## PROVIDED ENTRIES
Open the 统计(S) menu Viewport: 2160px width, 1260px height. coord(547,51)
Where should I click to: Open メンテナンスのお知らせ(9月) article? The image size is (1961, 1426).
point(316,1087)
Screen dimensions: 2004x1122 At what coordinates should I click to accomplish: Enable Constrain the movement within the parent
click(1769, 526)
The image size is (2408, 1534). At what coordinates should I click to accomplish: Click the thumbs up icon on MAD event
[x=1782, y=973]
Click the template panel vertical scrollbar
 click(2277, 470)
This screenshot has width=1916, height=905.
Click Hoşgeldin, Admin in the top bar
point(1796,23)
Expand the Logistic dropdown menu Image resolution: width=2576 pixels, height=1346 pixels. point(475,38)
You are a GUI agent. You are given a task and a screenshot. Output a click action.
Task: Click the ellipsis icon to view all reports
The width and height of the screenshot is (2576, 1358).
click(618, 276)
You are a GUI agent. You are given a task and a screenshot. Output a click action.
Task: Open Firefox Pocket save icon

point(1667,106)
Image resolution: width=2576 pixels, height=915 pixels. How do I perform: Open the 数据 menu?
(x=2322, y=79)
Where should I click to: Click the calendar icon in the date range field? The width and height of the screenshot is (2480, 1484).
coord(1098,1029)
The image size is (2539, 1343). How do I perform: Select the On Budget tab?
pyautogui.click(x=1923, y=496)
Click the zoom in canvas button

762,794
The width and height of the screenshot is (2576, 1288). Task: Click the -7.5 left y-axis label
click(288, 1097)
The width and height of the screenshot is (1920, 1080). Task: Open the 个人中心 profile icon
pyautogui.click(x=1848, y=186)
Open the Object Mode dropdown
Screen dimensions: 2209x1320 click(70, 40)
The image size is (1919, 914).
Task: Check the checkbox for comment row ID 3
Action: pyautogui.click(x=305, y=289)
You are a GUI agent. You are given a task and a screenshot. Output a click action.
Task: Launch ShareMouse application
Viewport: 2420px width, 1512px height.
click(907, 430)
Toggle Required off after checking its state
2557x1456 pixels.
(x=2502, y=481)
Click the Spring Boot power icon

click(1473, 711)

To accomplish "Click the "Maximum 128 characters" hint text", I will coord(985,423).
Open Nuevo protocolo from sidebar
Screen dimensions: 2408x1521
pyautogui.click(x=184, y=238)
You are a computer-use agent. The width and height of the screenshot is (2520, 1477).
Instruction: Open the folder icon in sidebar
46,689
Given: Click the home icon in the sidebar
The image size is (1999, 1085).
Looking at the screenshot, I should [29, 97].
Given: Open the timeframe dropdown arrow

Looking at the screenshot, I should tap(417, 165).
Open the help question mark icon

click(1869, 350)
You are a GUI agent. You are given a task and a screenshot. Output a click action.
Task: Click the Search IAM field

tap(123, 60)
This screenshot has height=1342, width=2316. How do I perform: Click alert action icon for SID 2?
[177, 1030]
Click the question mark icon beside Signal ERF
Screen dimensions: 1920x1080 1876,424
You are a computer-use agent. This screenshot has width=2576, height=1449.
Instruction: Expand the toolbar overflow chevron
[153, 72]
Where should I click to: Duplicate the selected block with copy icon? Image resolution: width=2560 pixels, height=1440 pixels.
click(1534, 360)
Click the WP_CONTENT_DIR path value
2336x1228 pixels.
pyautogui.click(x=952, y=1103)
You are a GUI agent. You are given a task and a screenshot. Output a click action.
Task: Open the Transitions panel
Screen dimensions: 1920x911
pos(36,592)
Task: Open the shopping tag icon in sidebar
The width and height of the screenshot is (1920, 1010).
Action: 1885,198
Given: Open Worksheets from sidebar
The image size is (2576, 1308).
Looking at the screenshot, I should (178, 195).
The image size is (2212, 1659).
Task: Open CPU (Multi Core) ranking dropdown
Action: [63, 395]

## EXERCISE DETAILS
The answer is the line with "Instruction: Expand the" plus every line after it, printed exactly as they appear above.

## EXERCISE SOLUTION
Instruction: Expand the toolbar overflow chevron
[153, 72]
Where should I click to: Duplicate the selected block with copy icon? Image resolution: width=2560 pixels, height=1440 pixels.
click(1534, 360)
Click the WP_CONTENT_DIR path value
2336x1228 pixels.
pyautogui.click(x=952, y=1103)
You are a GUI agent. You are given a task and a screenshot. Output a click action.
Task: Open the Transitions panel
Screen dimensions: 1920x911
pos(36,592)
Task: Open the shopping tag icon in sidebar
The width and height of the screenshot is (1920, 1010).
Action: 1885,198
Given: Open Worksheets from sidebar
The image size is (2576, 1308).
Looking at the screenshot, I should (178, 195).
The image size is (2212, 1659).
Task: Open CPU (Multi Core) ranking dropdown
Action: [63, 395]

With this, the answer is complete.